Alena Kolbach wurde nach der Wende und vor Google in Bremen geboren. Als Regisseurin, Autorin und AD lebt und arbeitet sie in Berlin. Ihre Arbeit beschäftigt sich vor allem mit menschlicher Verbundenheit im politischen Kontext und den komplexen Realitäten des modernen Lebens. Sie wirkte an renommierten Produktionen wie Das Geheimnis des Totenwaldes und Maxton Hall mit. Ihre Kurzfilme wurden bei internationalen Festivals in Chem-nitz, Taiwan, Neu-Delhi sowie beim BiConic Festival in San Francisco ge-zeigt. Auf Dating-Apps gibt sie gerne damit an, dass sie Plattenspieler reparieren kann.
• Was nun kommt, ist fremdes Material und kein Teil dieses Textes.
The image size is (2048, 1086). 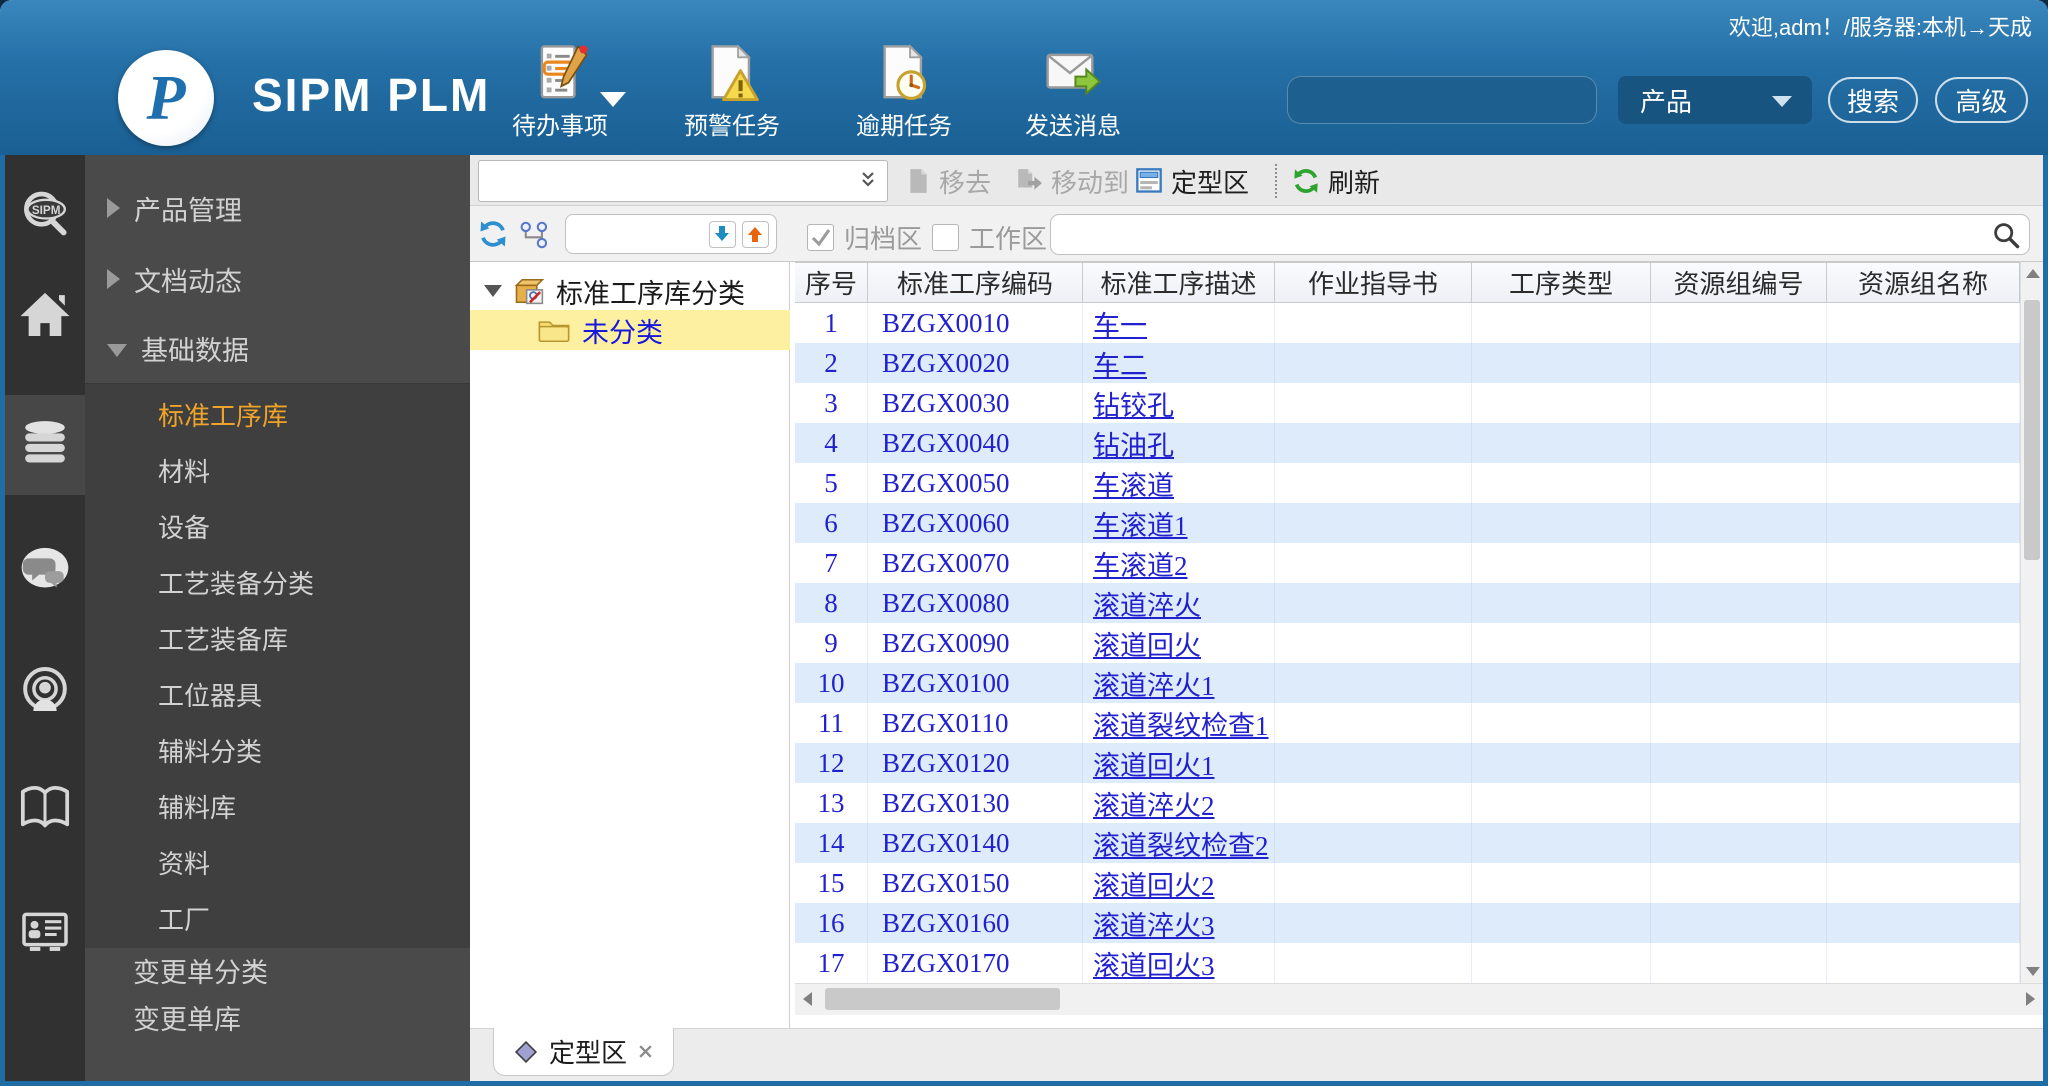 I want to click on search-icon, so click(x=2006, y=235).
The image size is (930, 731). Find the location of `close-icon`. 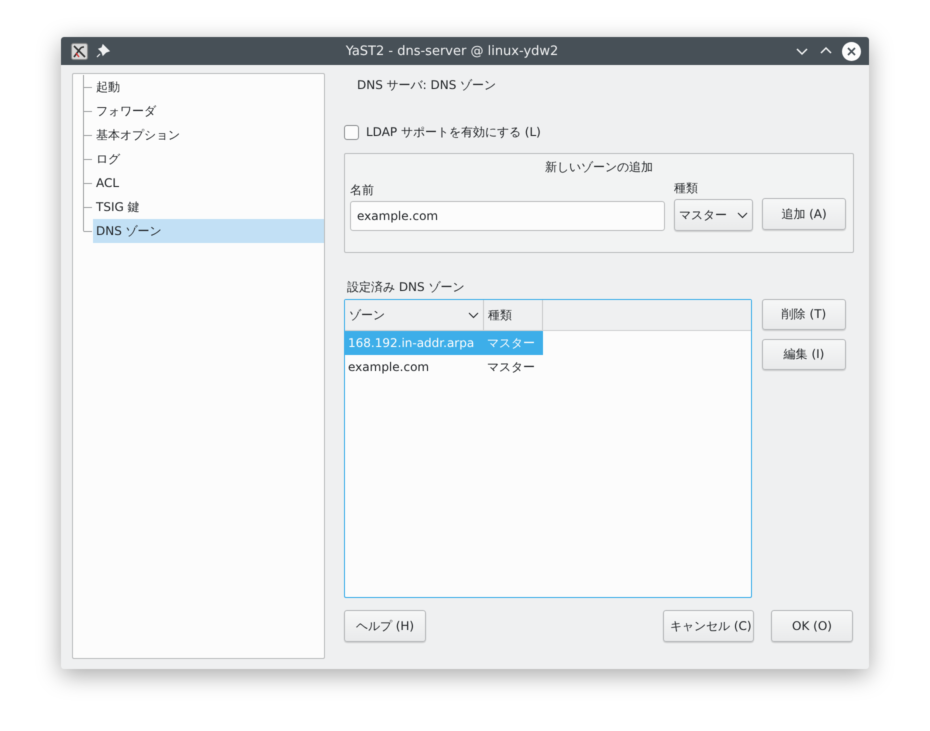

close-icon is located at coordinates (852, 51).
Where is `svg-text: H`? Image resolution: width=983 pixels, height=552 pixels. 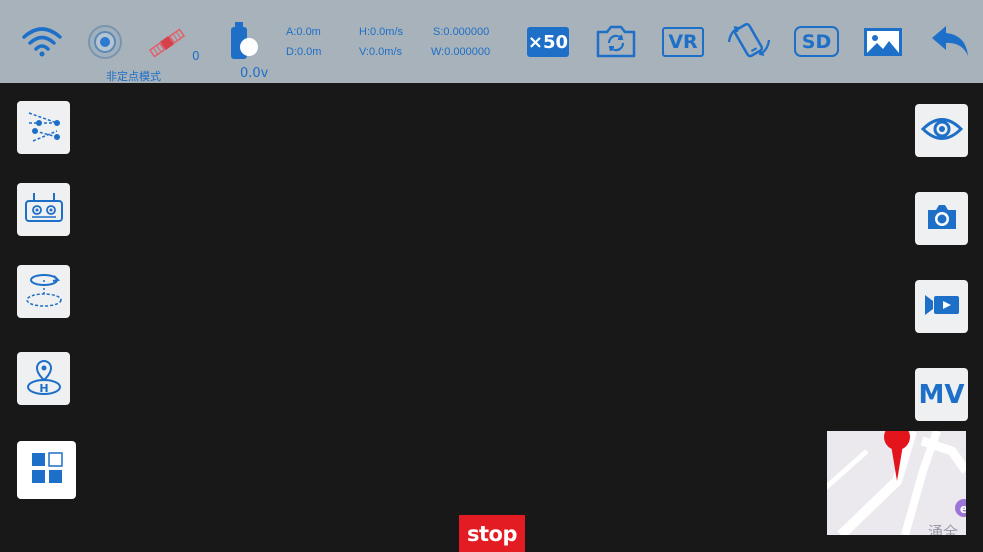 svg-text: H is located at coordinates (44, 388).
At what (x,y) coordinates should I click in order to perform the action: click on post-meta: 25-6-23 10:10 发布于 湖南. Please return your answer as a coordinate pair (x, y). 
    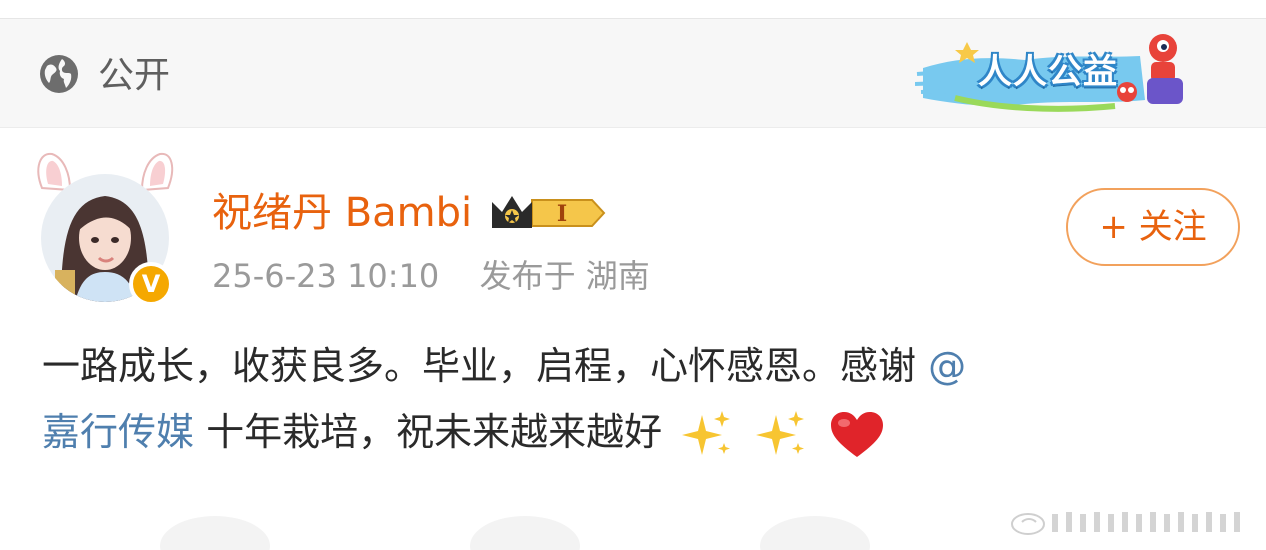
    Looking at the image, I should click on (431, 276).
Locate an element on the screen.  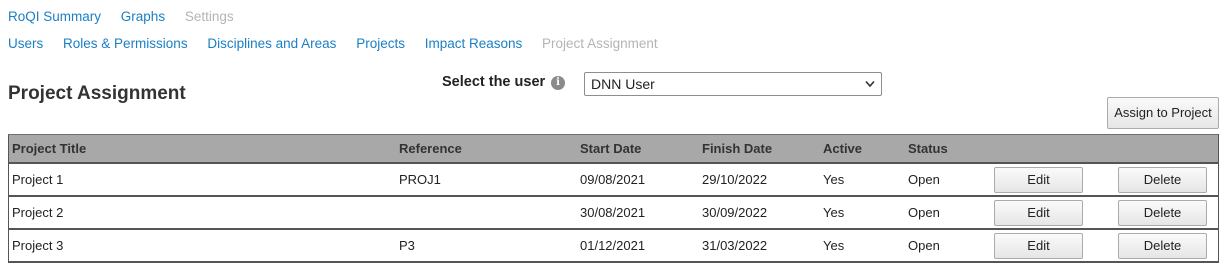
start-date-cell: 09/08/2021 is located at coordinates (638, 180).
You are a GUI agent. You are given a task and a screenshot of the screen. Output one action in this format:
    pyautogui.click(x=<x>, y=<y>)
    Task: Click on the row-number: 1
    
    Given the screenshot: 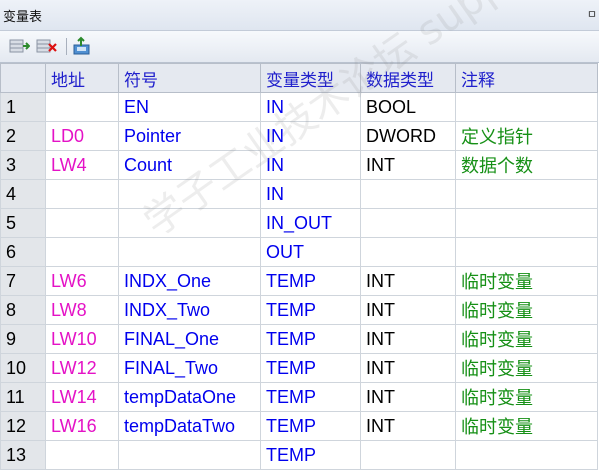 What is the action you would take?
    pyautogui.click(x=23, y=107)
    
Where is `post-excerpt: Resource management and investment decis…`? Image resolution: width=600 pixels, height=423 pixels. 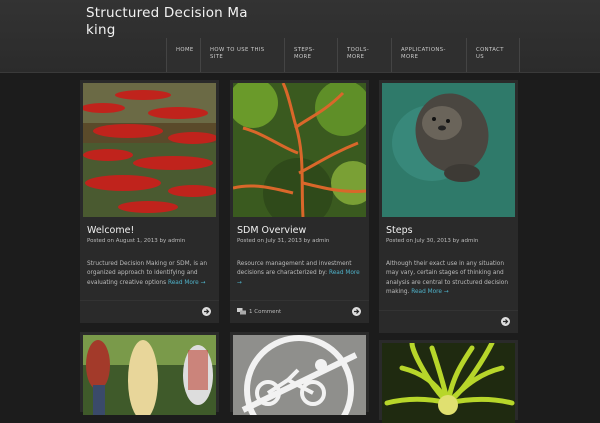 post-excerpt: Resource management and investment decis… is located at coordinates (300, 274).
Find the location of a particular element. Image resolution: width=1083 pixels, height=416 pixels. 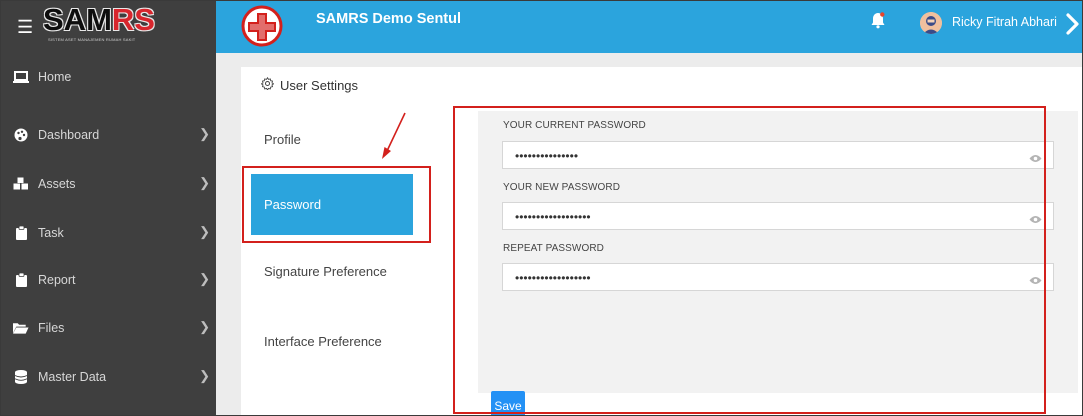

sidebar-item-label: Dashboard is located at coordinates (69, 134).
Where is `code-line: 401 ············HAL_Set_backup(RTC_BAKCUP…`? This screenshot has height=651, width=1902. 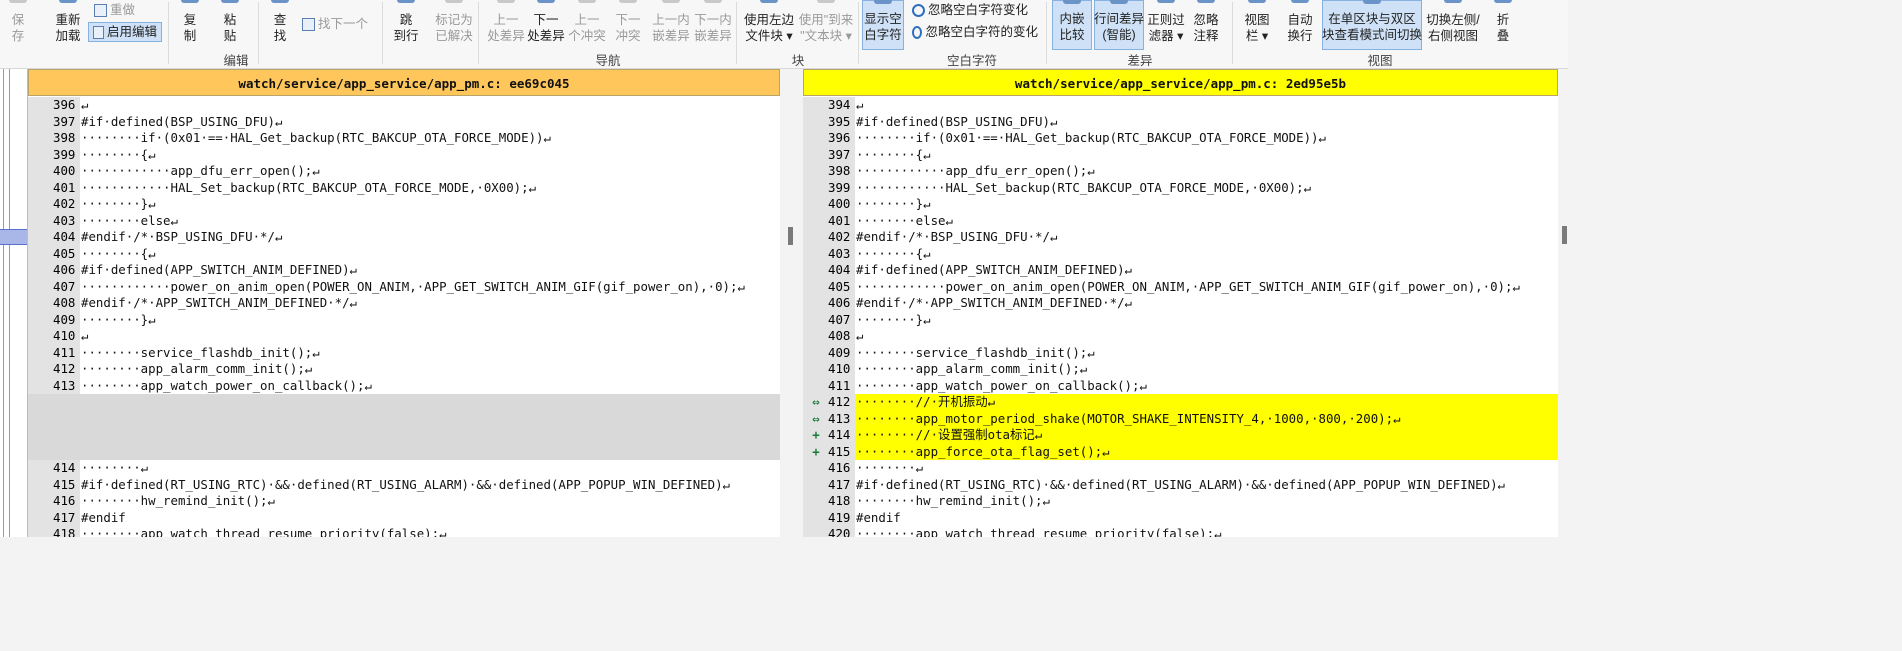 code-line: 401 ············HAL_Set_backup(RTC_BAKCUP… is located at coordinates (404, 188).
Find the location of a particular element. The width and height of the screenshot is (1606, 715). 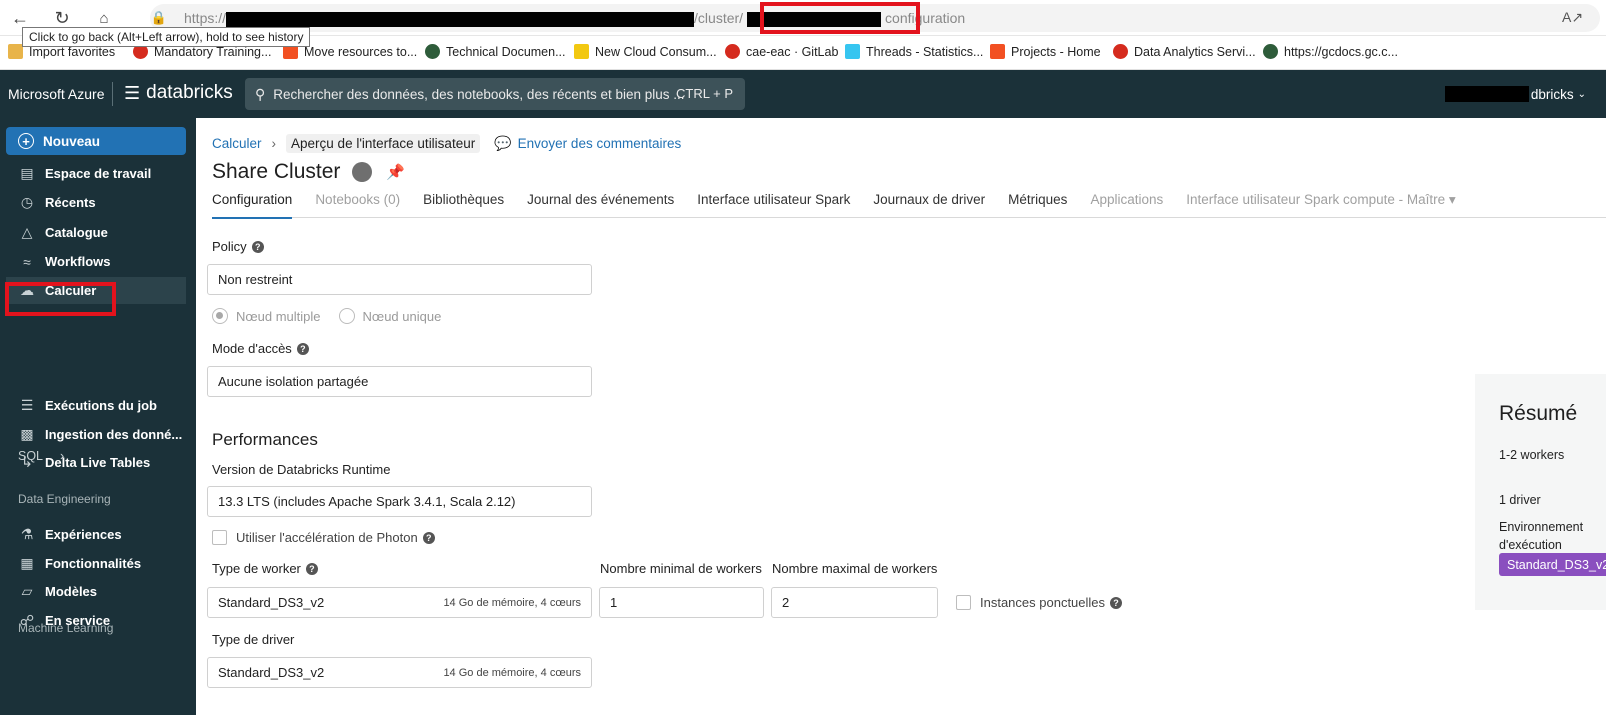

tab-notebooks-0: Notebooks (0) is located at coordinates (358, 205).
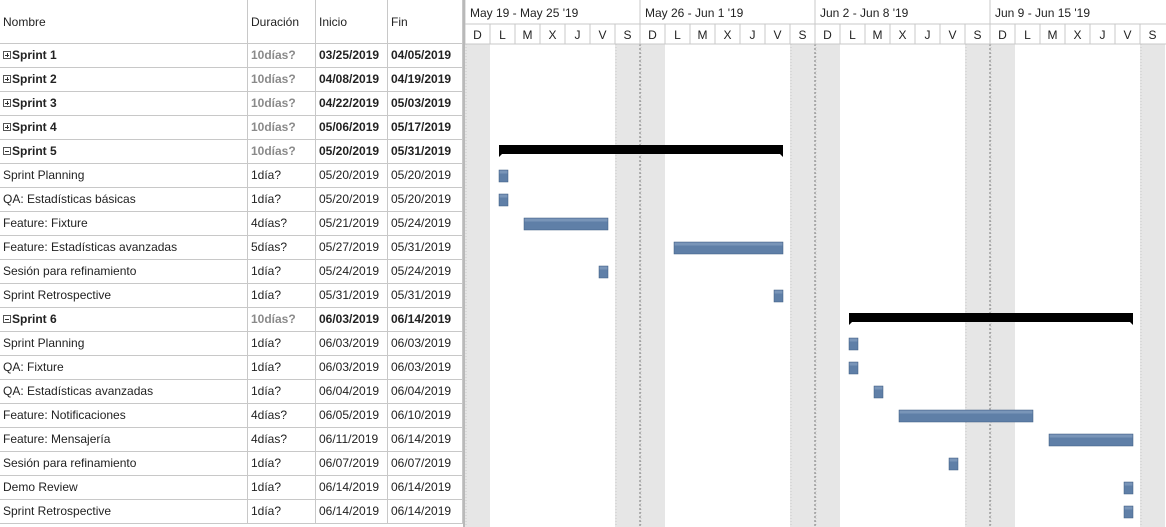 The height and width of the screenshot is (527, 1166). I want to click on cell-name: Sprint 5, so click(124, 152).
Im echten Leben würde sie lieber damit angeben, dass die Teams, mit denen sie arbeitet, diverser sind als früher und dass alle fair und vollständig bezahlt werden.
Yannick Palm, geboren und aufgewachsen in Berlin. Nach einer mehr oder weniger erfolgreichen Leistungssport Karriere verschlug es ihn, zur Selbstfindung ein Jahr nach Uganda. Dort entdeckte er seine Liebe zur Kreation von Bewegtbildproduktionen. Wieder zurück konnte Yannick viel Erfahrung in Praktikas (beispielsweise beim RBB) sammeln. Neben seinem Studium dreht und konzipiert Yannick sehr gerne Musikvideos für Freunde und Bekannte. Außerdem arbeitet er als Werksstudent beim Besucherdienst vom Bundestag.
Tim Litwinschuh begann im zarten Alter von 10 Jahren vor der Kamera als Schauspieler zu "wirken". Dass er eigentlich lieber hinter die Kamera möchte, ergab sich dann 5 Jahre später bei den ersten Kurzfilmen in der Hochmeister Gemeinde in Berlin. Passend zu Corona begann er dann eine Ausbildung zum Mediengestalter bei der BASIS Berlin Postproduktion und gründete darauf eine eigene Produktionsfirma, die es heute nicht mehr gibt. Gelernt hat er trotzdem, wie man Filme besser nicht macht. Umso besser, dass er viel Erfahrung in der Postproduktion und an verschiedensten Sets gewinnen konnte. Tim arbeitet als Editor, Schnittassistenz und Regisseur für diverse Sender und Auftraggeber und natürlich für sich selber.